France farms sheep and beef, including a Hereford stud, on 950ha of rolling hill country.

“We have planted wetlands, it’s all biodiversity, we have regenerated plantings, we have harvested and split up flaxes, it’s sustainably grown, it’s all native, including a hillside of native matagouri that we have saved and manage.

“It’s been five years of work, four guys, spraying twice a year. 

“We are doing stuff but nothing counts,” said France.

“We are world leading now, we are the most carbon-efficient producing country in the world of high-end protein, so why reduce production for someone else in the world to pick up?  

“We need the scientific factual proof and some viable tools to help mitigate our greenhouse gases, not just all this hearsay.” 

Davies, who runs a sheep, beef and deer operation on 1190ha nearby, echoed France’s concerns.

“There’s a lot of farmers doing a lot of good stuff on their properties, but it’s not recognised.

“The biggest thing I can see is this is more politically driven than scientifically driven and until they measure our trees and measure all the sequestration we have got, to me it’s unsubstantiated and very clearly politically driven.

“We need even debate and the science from both sides.

“The other saddest thing to me is we need the future generations but for young sheep and beef farmers coming in the only option is to plant pine trees, that’s the reality, this is the future.

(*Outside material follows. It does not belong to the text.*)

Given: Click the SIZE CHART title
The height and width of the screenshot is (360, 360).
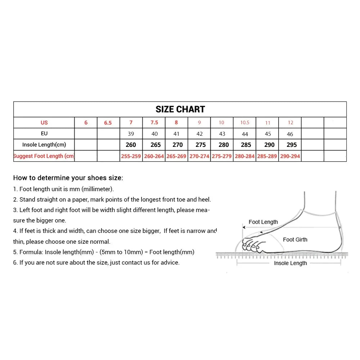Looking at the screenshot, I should (x=180, y=109).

“There is no good in blaming one sector against another. The only way we can move forward is to all stick together on this, it’s a situation of united we stand divided we fall,” Davies said.  

All the regulations on farms, from environmental to animal welfare to greenhouse gas, are going to have significant ongoing effects on food production and food security that globally will force consumers to look elsewhere to countries with little to no regulations, the farmers said.

“We want to celebrate success but instead government throws a heap of bureaucracy at it in every way it can and rather than sustainable production being our key focus we are farming to conform to compliance.”